■ **Task details**
Using the data below, copy out all lines with the word "heading".

■ **Source information**
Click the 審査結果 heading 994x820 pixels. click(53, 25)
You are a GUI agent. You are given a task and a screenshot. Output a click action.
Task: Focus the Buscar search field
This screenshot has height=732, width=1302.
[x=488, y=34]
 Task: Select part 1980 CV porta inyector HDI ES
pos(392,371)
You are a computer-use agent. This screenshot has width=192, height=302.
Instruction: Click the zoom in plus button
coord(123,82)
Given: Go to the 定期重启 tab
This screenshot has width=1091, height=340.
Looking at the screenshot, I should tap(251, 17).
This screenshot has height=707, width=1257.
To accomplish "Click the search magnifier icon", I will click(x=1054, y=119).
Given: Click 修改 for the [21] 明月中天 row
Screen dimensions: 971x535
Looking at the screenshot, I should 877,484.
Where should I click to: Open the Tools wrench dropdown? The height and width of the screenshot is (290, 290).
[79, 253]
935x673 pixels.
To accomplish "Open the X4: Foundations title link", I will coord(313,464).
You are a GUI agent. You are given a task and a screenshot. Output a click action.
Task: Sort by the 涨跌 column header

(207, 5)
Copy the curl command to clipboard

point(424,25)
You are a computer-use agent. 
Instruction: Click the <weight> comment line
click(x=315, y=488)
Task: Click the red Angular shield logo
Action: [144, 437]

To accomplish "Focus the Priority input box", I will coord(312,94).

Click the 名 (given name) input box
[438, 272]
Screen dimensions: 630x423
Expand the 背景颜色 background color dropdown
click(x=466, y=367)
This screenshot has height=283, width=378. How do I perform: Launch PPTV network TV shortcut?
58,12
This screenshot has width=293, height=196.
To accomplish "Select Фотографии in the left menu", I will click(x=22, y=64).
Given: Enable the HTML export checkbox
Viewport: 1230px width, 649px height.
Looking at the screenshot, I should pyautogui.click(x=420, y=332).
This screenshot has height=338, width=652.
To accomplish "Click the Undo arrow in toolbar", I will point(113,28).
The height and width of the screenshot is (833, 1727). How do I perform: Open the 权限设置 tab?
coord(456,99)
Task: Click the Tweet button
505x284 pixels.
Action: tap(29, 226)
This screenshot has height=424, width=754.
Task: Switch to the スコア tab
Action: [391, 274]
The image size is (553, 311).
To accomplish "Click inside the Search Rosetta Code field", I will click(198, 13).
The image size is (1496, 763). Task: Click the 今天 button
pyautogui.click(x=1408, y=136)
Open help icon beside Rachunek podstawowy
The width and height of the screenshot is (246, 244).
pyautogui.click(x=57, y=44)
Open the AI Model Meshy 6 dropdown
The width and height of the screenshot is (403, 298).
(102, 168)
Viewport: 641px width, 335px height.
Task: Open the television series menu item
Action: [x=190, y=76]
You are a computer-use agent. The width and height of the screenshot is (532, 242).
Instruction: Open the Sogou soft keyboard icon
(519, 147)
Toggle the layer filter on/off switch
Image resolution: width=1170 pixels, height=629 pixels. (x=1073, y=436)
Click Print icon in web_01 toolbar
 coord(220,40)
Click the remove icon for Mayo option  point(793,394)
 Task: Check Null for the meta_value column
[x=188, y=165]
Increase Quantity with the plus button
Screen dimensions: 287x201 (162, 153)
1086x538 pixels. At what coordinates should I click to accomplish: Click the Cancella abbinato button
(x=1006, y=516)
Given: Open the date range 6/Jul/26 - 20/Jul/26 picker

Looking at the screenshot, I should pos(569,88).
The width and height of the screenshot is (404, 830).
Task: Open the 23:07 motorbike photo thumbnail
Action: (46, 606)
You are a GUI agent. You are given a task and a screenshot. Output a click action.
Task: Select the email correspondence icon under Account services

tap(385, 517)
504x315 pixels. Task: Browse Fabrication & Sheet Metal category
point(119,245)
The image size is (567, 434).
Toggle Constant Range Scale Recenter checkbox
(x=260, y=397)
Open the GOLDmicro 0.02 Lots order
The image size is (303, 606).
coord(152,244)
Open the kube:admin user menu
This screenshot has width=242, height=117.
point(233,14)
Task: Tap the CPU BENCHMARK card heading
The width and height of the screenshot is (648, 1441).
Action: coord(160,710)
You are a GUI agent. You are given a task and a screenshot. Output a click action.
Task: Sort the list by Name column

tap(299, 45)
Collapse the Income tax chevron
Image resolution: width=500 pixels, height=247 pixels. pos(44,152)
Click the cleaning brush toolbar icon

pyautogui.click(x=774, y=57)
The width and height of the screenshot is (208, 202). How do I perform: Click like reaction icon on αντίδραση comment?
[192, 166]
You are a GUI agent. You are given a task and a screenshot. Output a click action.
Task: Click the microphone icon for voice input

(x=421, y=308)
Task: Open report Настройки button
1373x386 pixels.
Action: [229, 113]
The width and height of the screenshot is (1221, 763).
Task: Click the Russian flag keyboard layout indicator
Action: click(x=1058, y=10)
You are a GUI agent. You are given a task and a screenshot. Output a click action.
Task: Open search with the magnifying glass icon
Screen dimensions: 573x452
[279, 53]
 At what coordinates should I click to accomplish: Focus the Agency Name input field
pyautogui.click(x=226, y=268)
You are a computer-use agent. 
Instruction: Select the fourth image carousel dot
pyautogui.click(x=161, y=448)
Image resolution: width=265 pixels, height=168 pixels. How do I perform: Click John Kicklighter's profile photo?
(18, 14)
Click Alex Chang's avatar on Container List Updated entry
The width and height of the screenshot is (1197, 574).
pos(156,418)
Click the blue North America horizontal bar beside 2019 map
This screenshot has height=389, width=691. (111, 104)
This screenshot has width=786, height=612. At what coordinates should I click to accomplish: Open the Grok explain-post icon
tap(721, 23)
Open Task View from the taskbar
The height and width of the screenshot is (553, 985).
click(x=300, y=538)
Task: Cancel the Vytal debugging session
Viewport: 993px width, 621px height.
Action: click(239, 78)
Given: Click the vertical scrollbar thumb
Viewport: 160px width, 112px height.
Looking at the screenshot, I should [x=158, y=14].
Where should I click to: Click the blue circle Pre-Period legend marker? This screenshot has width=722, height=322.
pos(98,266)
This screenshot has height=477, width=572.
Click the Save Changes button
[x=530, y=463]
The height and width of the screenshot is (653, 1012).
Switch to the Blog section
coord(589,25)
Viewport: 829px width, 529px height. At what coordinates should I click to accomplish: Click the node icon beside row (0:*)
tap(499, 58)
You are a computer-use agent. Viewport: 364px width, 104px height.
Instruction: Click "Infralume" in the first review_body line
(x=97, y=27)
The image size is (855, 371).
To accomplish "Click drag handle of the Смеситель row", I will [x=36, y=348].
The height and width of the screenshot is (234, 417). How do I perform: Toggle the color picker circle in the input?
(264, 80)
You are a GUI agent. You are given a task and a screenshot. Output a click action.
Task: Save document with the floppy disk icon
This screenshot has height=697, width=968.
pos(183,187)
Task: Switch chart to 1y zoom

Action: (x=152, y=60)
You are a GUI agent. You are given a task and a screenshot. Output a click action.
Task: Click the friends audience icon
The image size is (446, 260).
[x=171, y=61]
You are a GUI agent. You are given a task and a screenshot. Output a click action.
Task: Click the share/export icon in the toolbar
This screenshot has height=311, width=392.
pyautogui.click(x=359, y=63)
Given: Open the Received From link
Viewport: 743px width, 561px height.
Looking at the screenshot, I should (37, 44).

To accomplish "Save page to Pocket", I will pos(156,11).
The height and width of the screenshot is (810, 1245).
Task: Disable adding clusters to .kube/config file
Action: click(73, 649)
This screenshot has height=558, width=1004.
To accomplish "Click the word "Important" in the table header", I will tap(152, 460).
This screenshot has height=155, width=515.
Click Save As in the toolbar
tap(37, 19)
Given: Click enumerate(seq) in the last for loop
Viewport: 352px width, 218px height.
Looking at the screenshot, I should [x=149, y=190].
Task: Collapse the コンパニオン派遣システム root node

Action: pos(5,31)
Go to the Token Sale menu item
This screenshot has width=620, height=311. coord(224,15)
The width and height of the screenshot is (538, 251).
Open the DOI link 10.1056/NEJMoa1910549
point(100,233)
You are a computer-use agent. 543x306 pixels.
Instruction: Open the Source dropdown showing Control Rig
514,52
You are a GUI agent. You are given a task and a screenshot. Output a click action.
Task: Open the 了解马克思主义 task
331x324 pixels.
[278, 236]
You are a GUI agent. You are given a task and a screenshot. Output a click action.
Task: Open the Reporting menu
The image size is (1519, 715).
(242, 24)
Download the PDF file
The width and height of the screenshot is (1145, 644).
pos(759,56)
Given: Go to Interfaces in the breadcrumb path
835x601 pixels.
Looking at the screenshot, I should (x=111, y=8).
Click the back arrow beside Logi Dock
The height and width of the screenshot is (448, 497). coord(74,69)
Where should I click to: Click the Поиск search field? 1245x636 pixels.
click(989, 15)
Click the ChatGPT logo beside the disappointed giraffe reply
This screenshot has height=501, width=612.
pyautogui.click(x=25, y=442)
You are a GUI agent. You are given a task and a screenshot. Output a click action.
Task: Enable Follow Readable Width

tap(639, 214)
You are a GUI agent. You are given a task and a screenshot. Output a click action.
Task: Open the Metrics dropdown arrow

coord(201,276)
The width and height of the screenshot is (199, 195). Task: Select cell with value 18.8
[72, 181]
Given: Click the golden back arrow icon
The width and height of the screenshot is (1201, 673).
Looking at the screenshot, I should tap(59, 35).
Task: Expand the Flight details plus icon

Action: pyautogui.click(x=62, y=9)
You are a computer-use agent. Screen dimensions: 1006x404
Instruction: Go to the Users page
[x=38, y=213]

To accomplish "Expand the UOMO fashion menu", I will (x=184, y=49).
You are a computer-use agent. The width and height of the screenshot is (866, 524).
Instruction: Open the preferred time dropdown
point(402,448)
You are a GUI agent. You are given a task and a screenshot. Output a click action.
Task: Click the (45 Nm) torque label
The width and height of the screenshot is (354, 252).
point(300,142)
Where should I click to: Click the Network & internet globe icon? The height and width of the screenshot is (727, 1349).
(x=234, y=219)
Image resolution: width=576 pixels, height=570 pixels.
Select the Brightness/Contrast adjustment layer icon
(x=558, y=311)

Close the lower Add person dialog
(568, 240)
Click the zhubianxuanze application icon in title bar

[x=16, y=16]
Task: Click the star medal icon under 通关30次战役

■ **Result for this exercise**
Click the 審査結果 heading 994x820 pixels. click(53, 25)
Task: Tap the CPU BENCHMARK card heading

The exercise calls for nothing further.